Removed 12 publications from APA PsycInfo


In [19]:
# IEEE Xplore only publishes English articles
ieee_df_filtered = ieee_df
ieee_df_excluded = get_filtered_out_entries(ieee_df, ieee_df_filtered)
print(f'Removed {ieee_df_excluded.shape[0]} publications from IEEE Xplore')
export_to_ris(ieee_df_filtered, './data/filter2_Language/ieee_filter_lang_in.ris')
export_to_ris(ieee_df_excluded, './data/filter2_Language/ieee_filter_lang_out.ris')

Removed 0 publications from IEEE Xplore


In [20]:
# PubMed & MEDLINE do not provide metadata for this
pubmed_df_filtered = pubmed_df
pubmed_df_excluded = get_filtered_out_entries(pubmed_df, pubmed_df_filtered)
print(f'Removed {(pubmed_df_excluded.shape[0])} publications from PubMed & MEDLINE')
export_to_csv(pubmed_df_filtered, './data/filter2_Language/pubmed_filter_lang_in.csv')
export_to_csv(pubmed_df_excluded, './data/filter2_Language/pubmed_filter_lang_out.csv')

Removed 0 publications from PubMed & MEDLINE


In [21]:
# read internal lang classification on Web of Science
wos_df_filtered = wos_df[wos_df['language'] == 'English']
wos_df_excluded = get_filtered_out_entries(wos_df, wos_df_filtered)
print(f'Removed {(wos_df_excluded.shape[0])} publications from Web of Science CORE')
export_to_bib(wos_df_filtered, './data/filter2_Language/wos_filter_lang_in.bib')
export_to_bib(wos_df_excluded, './data/filter2_Language/wos_filter_lang_out.bib')
wos_df = wos_df_filtered

Removed 0 publications from Web of Science CORE


In [22]:
# Google Scholar does not provide metadata for this
gs_df_filtered = gs_df
gs_df_excluded = get_filtered_out_entries(gs_df, gs_df_filtered)
print(f'Removed {(gs_df_excluded.shape[0])} publications from Google Scholar')
export_to_csv(gs_df_filtered, './data/filter2_Language/gs_filter_lang_in.csv')
export_to_csv(gs_df_excluded, './data/filter2_Language/gs_filter_lang_out.csv')

Removed 0 publications from Google Scholar


In [23]:
print('-----------------------------------------------------------------------')
print(f'Removed a total of {num_before - get_num_entries()} publications that were not written fully in English')
print(f'  => {get_num_entries()} entries left in total')
print('-----------------------------------------------------------------------')

-----------------------------------------------------------------------
Removed a total of 25 publications that were not written fully in English
  => 7213 entries left in total
-----------------------------------------------------------------------


In [26]:
print(acm_df.shape[0],
      apa_df.shape[0],
      ieee_df.shape[0],
      pubmed_df.shape[0],
      wos_df.shape[0],
      gs_df.shape[0])
# 920 1113 197 2906 1802 300
#     12            13

920 1101 197 2906 1789 300


## Filter 3: Publication Type

A lot of matches contain proceedings, teaching books or other collections of
papers.
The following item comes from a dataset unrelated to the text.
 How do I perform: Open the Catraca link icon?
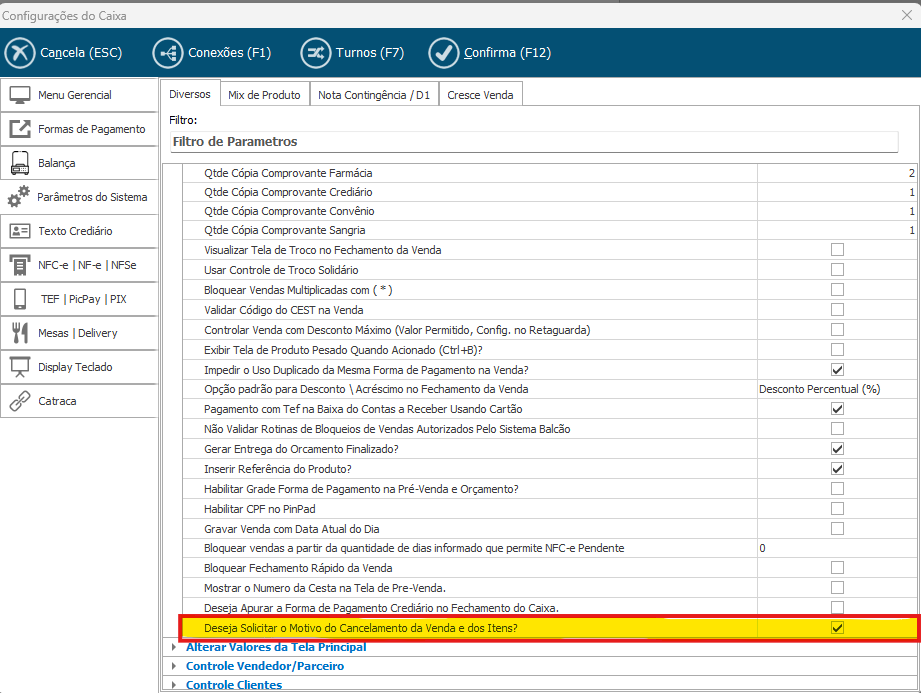click(20, 401)
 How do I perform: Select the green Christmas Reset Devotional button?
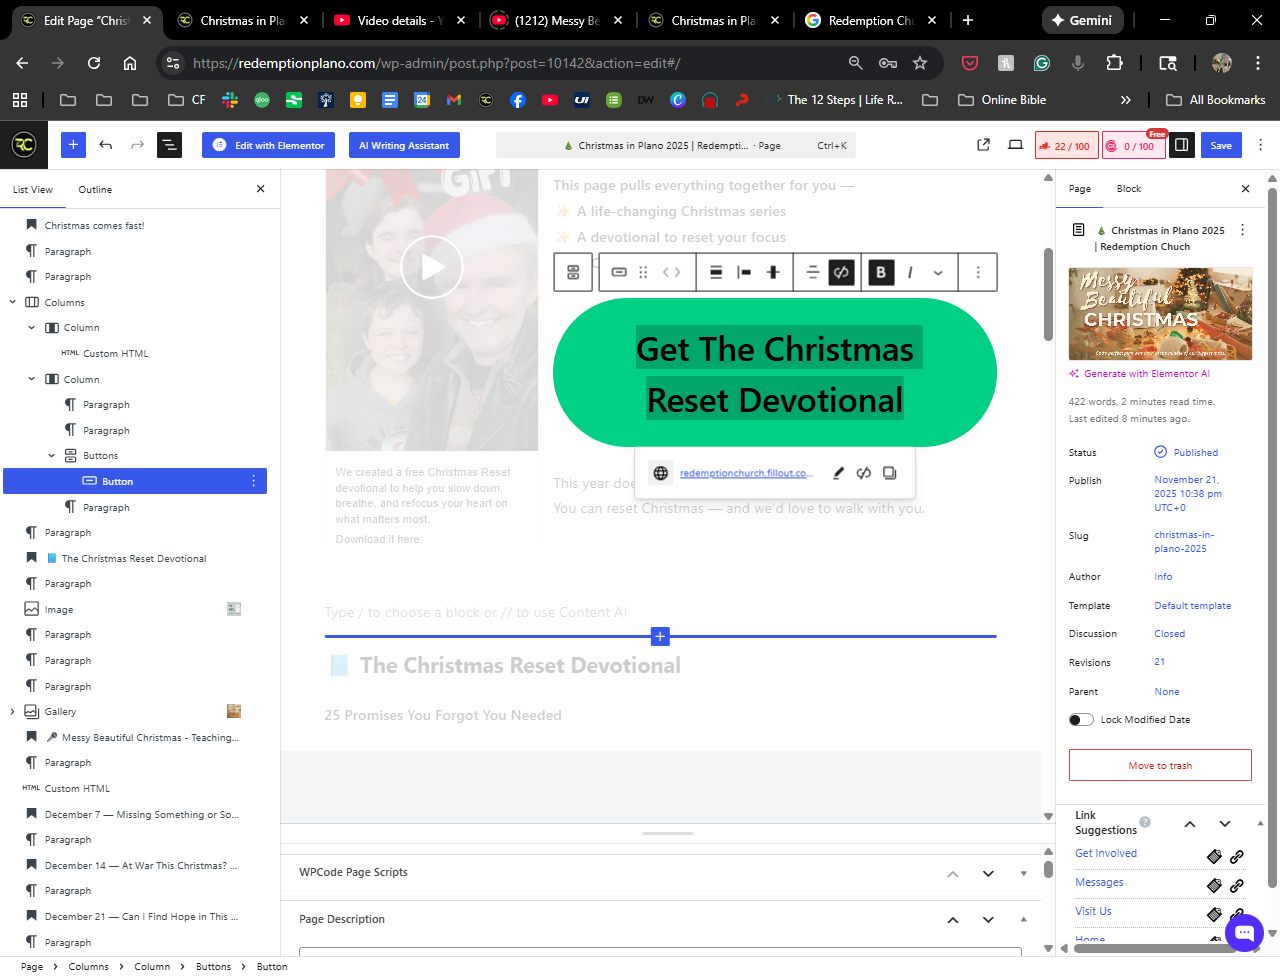pyautogui.click(x=774, y=373)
These are not standalone publications and therefore should not be
relevant for a scoping review.

Some entries are marked as `@book` inside bib files. These however, are not
necessarily books, as many of them look like chapters or standalone articles
instead. Therefore, this filter goes over all databases that have some sort of
entry type in their metadata and removes all of them that are defined as being
some sort of collection of papers.

In [22]:
num_before = get_num_entries()

In [23]:
# print(acm_df['ENTRYTYPE'].value_counts())
acm_df_filtered = acm_df[acm_df['ENTRYTYPE'].isin(['inproceedings', 'article', 'inbook', 'incollection'])]
acm_df_excluded = get_filtered_out_entries(acm_df, acm_df_filtered)
print(f'Removed {(acm_df_excluded.shape[0])} publications from ACM Digital Library')
export_to_bib(acm_df_filtered, './data/filter3_PublicationType/acm_filter_pubtype_in.bib')
export_to_bib(acm_df_excluded, './data/filter3_PublicationType/acm_filter_pubtype_out.bib')
acm_df = acm_df_filtered

Removed 175 publications from ACM Digital Library


In [24]:
# all matches in APA PsycInfo are marked as JOUR i.e. journal entry
print('Removed 0 publications from APA PsycInfo')
export_to_ris(apa_df, './data/filter3_PublicationType/apa_filter_pubtype_in.ris')
export_to_ris(get_filtered_out_entries(apa_df, apa_df), './data/filter3_PublicationType/apa_filter_pubtype_out.ris')

Removed 0 publications from APA PsycInfo


In [25]:
# IEEE Xplore does not provide metadata for this, but also only publishes 
# standalone articles in their IEEE Proceedings
print('Removed 0 publications from IEEE Xplore')
export_to_ris(ieee_df, './data/filter3_PublicationType/ieee_filter_pubtype_in.ris')
export_to_ris(get_filtered_out_entries(ieee_df, ieee_df), './data/filter3_PublicationType/ieee_filter_pubtype_out.ris')

Removed 0 publications from IEEE Xplore


In [26]:
# PubMed & MEDLINE do not provide metadata for this, but all publications are
# available as single paper PDF so they must be standalone
print('Removed 0 publications from PubMed & MEDLINE')
export_to_csv(pubmed_df, './data/filter3_PublicationType/pubmed_filter_pubtype_in.csv')
export_to_csv(get_filtered_out_entries(pubmed_df, pubmed_df), './data/filter3_PublicationType/pubmed_filter_pubtype_out.csv')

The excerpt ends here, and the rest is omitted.